I’m Just Not Sure If They Want It…
Every parent has had that moment that draws us in.
The flicker of light.
The glimmer of hope.
The spark that makes you lean in and say, “This might be something.”
Maybe it’s your child outside every evening, shooting on that worn-down driveway hoop. Maybe it’s the way their eyes light up in competition. Or maybe it’s a coach or trainer pulling you aside to say, “Your kid has real talent.”
However it happens, at some point most parents are drawn in.
So we do what good parents do.
We support. We sacrifice. We strategize.
We invest time, energy, and resources to place our athletes in the best environments possible—hoping it helps them thrive.
And then, somewhere along the way, something changes.
The spark feels dimmer.
The confidence isn’t quite the same.
The gym doesn’t call like it used to.
And the question creeps in:
“Do they even want this anymore?”
Shifts Can Separate
One of the hardest truths for parents to accept is this:
Our perspective is not our athlete’s perspective.

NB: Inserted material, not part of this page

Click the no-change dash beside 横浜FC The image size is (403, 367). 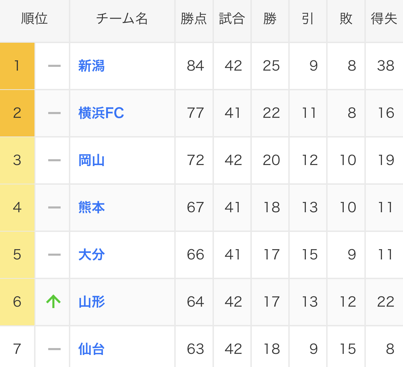click(54, 113)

Parents see the big picture. We have experience, context, and hindsight. Athletes—especially teenagers—are still forming identity, confidence, and emotional regulation in real time.

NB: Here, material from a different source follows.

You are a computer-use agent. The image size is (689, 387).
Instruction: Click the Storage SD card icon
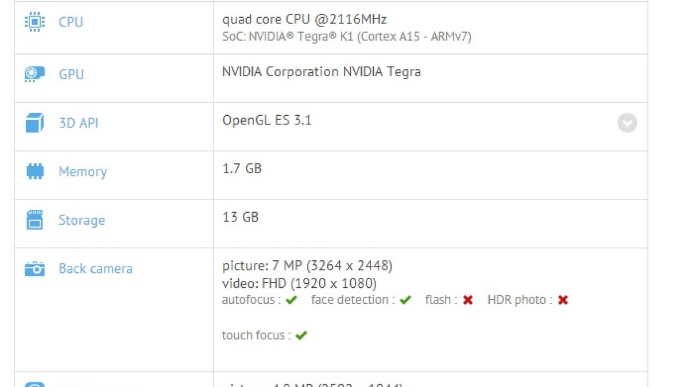34,220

That means shifts hit them differently.
Growth spurts.
Coaching changes.
Role changes—starter to bench, bench to cut.
New teams. New schools. New expectations.
Any one of these can temporarily separate an athlete from the version of themselves they used to recognize.
What parents often can’t imagine is how intimidating it can be to suddenly be smaller, younger, weaker, or newer than everyone else in the room. Playing up on JV or varsity can feel like an honor to us—but to a young athlete, it can feel like exposure.
I remember being called up to JV as a freshman. For the first time, I felt undersized, overpowered, and unsure. My shot was blocked. I got knocked down. The ball was taken from me.
It didn’t take long before my internal dialogue shifted from “I belong” to “Maybe I’m not that good.”
That doesn’t mean I stopped wanting it.
It meant I was adjusting.
Familiarity Frustrates
Another gap between parent perception and athlete behavior is familiarity.
Parents often think, “If I had access to trainers, AAU, shooting machines, and film like this when I was young, I’d have lived in the gym.”
But today’s athletes don’t know a world without those things.
What feels like opportunity to us feels like background noise to them—just like GPS, air fryers, and streaming services feel normal to us but unnatural to our parents.
There’s also familiarity of environment.
Teams that don’t challenge them.
Coaches who don’t trust them.
Teammates who don’t push growth.
Sometimes the problem isn’t a negative environment—it’s a stale one. No growth. No stretch. No new demand.
If you were stuck in fifth grade for three years, you’d lose motivation too.
Dedication Delineates
At some point in every athletic journey, separation happens.
A peer grows six inches.
A friend fully commits and trains nonstop.
Someone else suddenly becomes “the girl” or “the guy.”
And parents think:
“Why not my kid?”
“We’ve invested just as much—if not more.”
Here’s the hard truth:
Every athlete’s journey is unique.
Just like our professional lives, different things activate us, cause us anxiety, or inspire us. What looks like falling behind is often just diverging paths.
So… Do They Want It?
Here’s the question most parents should be asking instead:
Are they still showing up?
If your athlete keeps coming back—
even through confidence dips,
even through role changes,
even through frustration, teenage hormones, and doubt—
that says far more than temporary enthusiasm ever could.
Even adults have uninspired days at jobs they love.
Why would we expect teenagers to be different?
Remember why you started this journey in the first place.
Not for scholarships.
Not for rankings.
Not for validation.
But to give your child a healthy outlet.
To watch them grow—on and off the court.
To help them learn perseverance, confidence, and self-belief.
If those things are still happening, then even when it looks like they don’t want it…
They’re probably right where they’re supposed to be.